### Given problem
Can you convert the material from the line containing "Switch to gallery view mode" through the line containing "(x=158, y=24)" into a JSON list of strings, one string per line, with blank lines skipped and the pictures left out?

### Exercise materials

··········

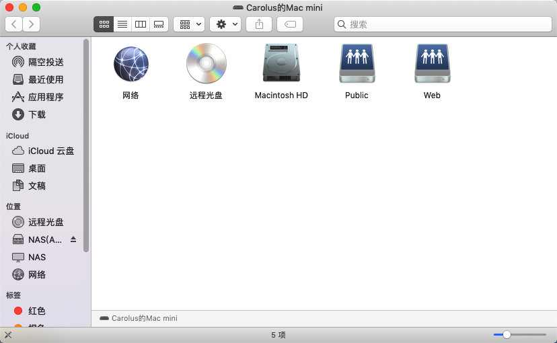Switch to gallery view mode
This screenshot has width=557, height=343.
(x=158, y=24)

··········

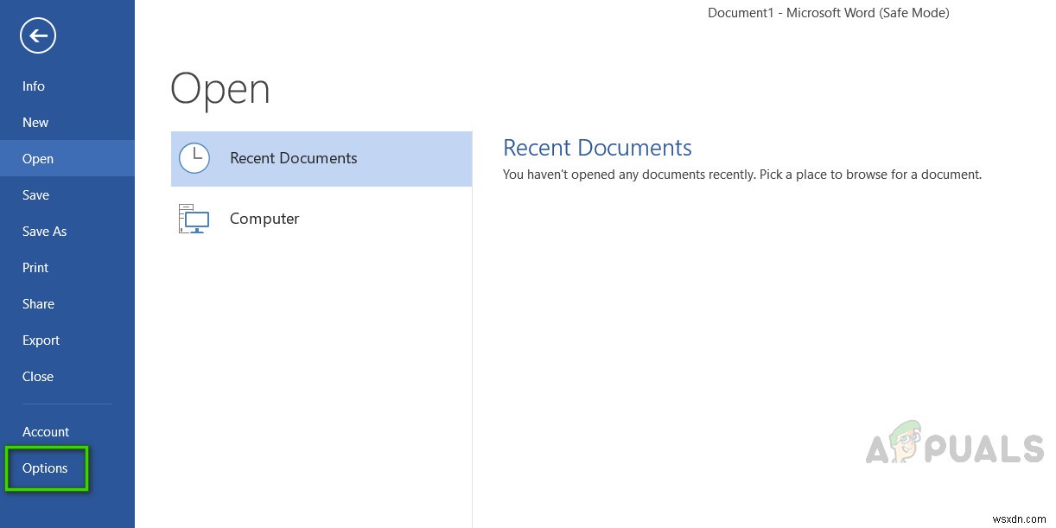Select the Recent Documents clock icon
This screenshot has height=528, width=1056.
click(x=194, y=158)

··········

### Expected answer
[
  "Switch to gallery view mode",
  "This screenshot has width=557, height=343.",
  "(x=158, y=24)"
]